Task instructions:
a: According to the abstract on cow's milk allergy food challenges, how many DBPCFCs were performed at the Jeroen Bosch Hospital during the same period as the first 50 at the Well-Baby Clinics?
b: Continue the abstract on low-risk cow's milk allergy challenges at Well-Baby Clinics from the point where it stops.

Document segment:
Dambacher WM, Dingemanse HS, Vrieze GR & Esther de Vries
Background: The double-blind, placebo-controlled food challenge (DBPCFC) is the preferred diagnostic test for suspected cow’s milk protein allergy (CMA). A national multidisciplinary guideline published in 2012 recommends performing low-risk challenges at a Well-Baby Clinic (WBC) or general practitioner’s (GP) office, instead of in a hospital setting. This article describes our lessons learned during the implementation of low-risk DBPCFCs at WBCs in the ‘s-Hertogenbosch region of the Netherlands. We also describe the results of the first 50 DBPCFCs performed there.
Methods and Findings: Children < 1 year old with suspected CMA in the ‘s-Hertogenbosch region were included in the study. Low-risk children were eligible for DBPCFC at the WBC, high-risk children were referred to the Jeroen Bosch Hospital (JBZ). Organizational aspects during implementation included: funding structure, communication and coordination between professionals, availability of personnel, facilities and resources at the WBC, education of staff members and knowledge transfer to GPs. The first 50 DBPCFCs at the WBC were performed between March 21, 2016 and July 3, 2017. In the same time period, 33 DBPCFCs were performed at the JBZ. The diagnosis of CMA was confirmed in 34% (WBC) to 45% (JBZ) of the children. One child (2%) tested at the WBC experienced an allergic reaction for which medication was needed, compared to 21% of the children tested at the JBZ (p = 0.0058). The savings for health insurance companies add up to €43,510, compared to the old situation where all 83 DBPCFCs would have been performed in a hospital setting.

Supplied information:
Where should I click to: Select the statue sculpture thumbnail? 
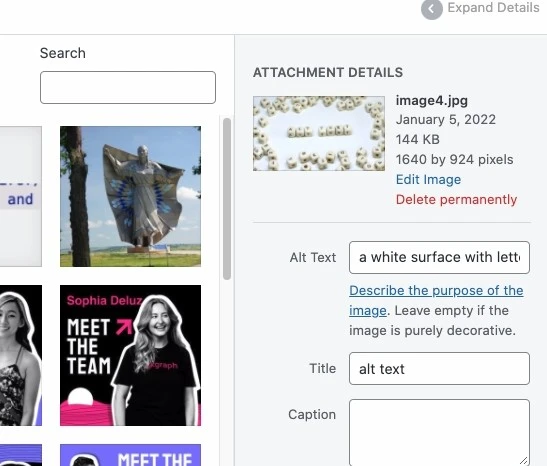pos(130,196)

Responses:
a: 33

b:
Conclusion: The current study proves that it is possible, safe and cheaper to perform low-risk DBPCFCs at WBCs instead of hospital settings. Wider implementation can lead to substantial savings in national health care costs. The lessons learned during our study can be used by other Youth Health Care organizations when implementing DBPCFCs.